TEXT PASSAGE:
Skip to content

PeppaKing8/minit2i-jax

Repository files navigation

MiniT2I logo

MiniT2I: A Minimalist Baseline for Text-to-Image Generation

MiniT2I blog post   Hugging Face JAX checkpoints   PyTorch code   License

Official JAX/Flax training implementation of MiniT2I.

MiniT2I is a simple direct-RGB text-to-image generator that trains a pixel-space MM-JiT denoiser with flow matching, conditioned on frozen FLAN-T5-Large text tokens. The recipe is intentionally plain: avoiding image tokenizers, cascaded generation, RL stages, and any auxiliary losses. Data used in training MiniT2I is fully public and easy to implement. For more details, please refer to our blog post.

This repository contains the original JAX/Flax diffusion training and evaluation code used for MiniT2I.

  • For the JAX Mean Flow distillation code used by the four-step MiniT2I-B/16-MF checkpoint, use the mean_flow_distill branch.
  • For a PyTorch/Diffusers implementation with inference and LoRA adaptation, see Hope7Happiness/minit2i-torch.

Model Zoo

Model Params Patch GenEval DPG-Bench Hugging Face
MiniT2I-B/16 258M + 341M text encoder 16 0.873 84.2 MiniT2I-B-16
MiniT2I-L/16 912M + 341M text encoder 16 0.883 85.9 MiniT2I-L-16

The repository also includes our default baseline B/32 for ablation and reproduction studies.

Repository Layout

.
|-- main.py                     # JAX distributed train/eval entry point
|-- train.py                    # training loop, checkpointing, sampling, online eval
|-- diffusion.py                # flow-matching objective and samplers
|-- configs/                    # defaults plus b32/b16/l16 YAML recipes
|-- settings.py                 # local paths, checkpoints, eval assets, logging
|-- models/                     # MM-JiT, T5 encoder, Flax/Torch-compatible layers
|-- utils/                      # input pipeline, pjit sharding, checkpoints, logging
|-- evaluators/                 # FID, GenEval, and DPG-Bench dispatch
|-- external/                   # JAX evaluator/model ports used by benchmarks
`-- scripts/                    # install/train/eval launch helpers

Installation

This codebase is TPU-oriented that uses JAX distributed initialization.

TASK OBJECTIVE:
In the MiniT2I repository page, turn the paragraph beginning "MiniT2I is a simple direct-RGB" into a short bulleted list that keeps its main facts. Use only the MiniT2I repository page to do the work.

Item-finding entries:
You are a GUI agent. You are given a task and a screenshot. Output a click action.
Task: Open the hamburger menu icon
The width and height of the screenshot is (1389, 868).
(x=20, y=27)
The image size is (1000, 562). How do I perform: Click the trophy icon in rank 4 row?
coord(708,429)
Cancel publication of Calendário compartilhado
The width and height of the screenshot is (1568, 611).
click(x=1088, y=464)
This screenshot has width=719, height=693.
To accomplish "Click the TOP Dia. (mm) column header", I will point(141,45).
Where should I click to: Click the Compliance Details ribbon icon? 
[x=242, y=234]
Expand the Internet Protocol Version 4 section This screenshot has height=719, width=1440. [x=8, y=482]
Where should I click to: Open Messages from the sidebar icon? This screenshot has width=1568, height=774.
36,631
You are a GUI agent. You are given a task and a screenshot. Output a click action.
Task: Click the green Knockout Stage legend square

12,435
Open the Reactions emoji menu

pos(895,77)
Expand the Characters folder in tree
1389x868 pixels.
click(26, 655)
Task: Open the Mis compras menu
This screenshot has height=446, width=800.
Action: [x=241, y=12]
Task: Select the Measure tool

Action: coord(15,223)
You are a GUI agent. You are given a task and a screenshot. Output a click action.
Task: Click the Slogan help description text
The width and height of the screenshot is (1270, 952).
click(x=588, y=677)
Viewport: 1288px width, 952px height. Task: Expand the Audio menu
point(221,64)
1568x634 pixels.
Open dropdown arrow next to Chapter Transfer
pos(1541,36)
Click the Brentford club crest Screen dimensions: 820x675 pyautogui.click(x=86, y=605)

ANSWER FOR THE TASK:
- A simple text-to-image generator that works directly in RGB
- Trains a pixel-space MM-JiT denoiser with flow matching
- Conditioned on frozen FLAN-T5-Large text tokens
- Deliberately plain recipe: no image tokenizers, cascaded generation, RL stages, or auxiliary losses
- Training data is fully public and easy to implement
- More details are in the blog post